### Records for the exercise ###
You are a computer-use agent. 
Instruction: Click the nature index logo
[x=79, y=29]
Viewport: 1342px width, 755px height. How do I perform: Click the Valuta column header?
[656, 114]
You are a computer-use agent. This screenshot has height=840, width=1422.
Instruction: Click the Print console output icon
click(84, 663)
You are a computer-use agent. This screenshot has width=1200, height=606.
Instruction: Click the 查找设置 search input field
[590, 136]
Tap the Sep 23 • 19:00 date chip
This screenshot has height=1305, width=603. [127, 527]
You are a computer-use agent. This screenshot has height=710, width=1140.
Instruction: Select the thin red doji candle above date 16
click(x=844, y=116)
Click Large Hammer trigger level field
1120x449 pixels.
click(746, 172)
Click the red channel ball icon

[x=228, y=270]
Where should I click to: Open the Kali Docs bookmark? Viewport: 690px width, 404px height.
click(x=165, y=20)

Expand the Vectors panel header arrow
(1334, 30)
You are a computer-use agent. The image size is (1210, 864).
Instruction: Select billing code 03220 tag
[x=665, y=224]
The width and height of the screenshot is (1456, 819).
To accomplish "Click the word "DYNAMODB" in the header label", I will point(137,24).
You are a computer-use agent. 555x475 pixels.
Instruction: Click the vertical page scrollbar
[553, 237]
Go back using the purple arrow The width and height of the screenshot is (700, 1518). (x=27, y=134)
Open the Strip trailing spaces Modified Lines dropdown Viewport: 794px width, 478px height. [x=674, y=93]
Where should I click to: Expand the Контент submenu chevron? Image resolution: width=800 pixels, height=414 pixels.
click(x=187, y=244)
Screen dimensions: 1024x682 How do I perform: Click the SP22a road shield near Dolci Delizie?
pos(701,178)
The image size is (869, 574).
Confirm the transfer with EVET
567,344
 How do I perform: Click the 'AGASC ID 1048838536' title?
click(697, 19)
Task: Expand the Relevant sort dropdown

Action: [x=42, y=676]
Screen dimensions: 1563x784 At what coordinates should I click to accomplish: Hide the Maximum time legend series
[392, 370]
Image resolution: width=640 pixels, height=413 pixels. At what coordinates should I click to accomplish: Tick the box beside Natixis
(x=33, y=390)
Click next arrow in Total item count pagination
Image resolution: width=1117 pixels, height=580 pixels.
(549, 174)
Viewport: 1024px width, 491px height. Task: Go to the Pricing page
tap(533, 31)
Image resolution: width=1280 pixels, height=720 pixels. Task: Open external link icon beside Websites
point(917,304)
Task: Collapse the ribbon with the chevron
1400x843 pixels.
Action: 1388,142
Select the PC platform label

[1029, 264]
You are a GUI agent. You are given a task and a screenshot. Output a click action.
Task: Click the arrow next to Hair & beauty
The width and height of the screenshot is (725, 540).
###
Copy the records above exactly, please, but only from the first line through the line containing "has height=710, width=1140.".

▸ Answer section
You are a computer-use agent. 
Instruction: Click the nature index logo
[x=79, y=29]
Viewport: 1342px width, 755px height. How do I perform: Click the Valuta column header?
[656, 114]
You are a computer-use agent. This screenshot has height=840, width=1422.
Instruction: Click the Print console output icon
click(84, 663)
You are a computer-use agent. This screenshot has width=1200, height=606.
Instruction: Click the 查找设置 search input field
[590, 136]
Tap the Sep 23 • 19:00 date chip
This screenshot has height=1305, width=603. [127, 527]
You are a computer-use agent. This screenshot has height=710, width=1140.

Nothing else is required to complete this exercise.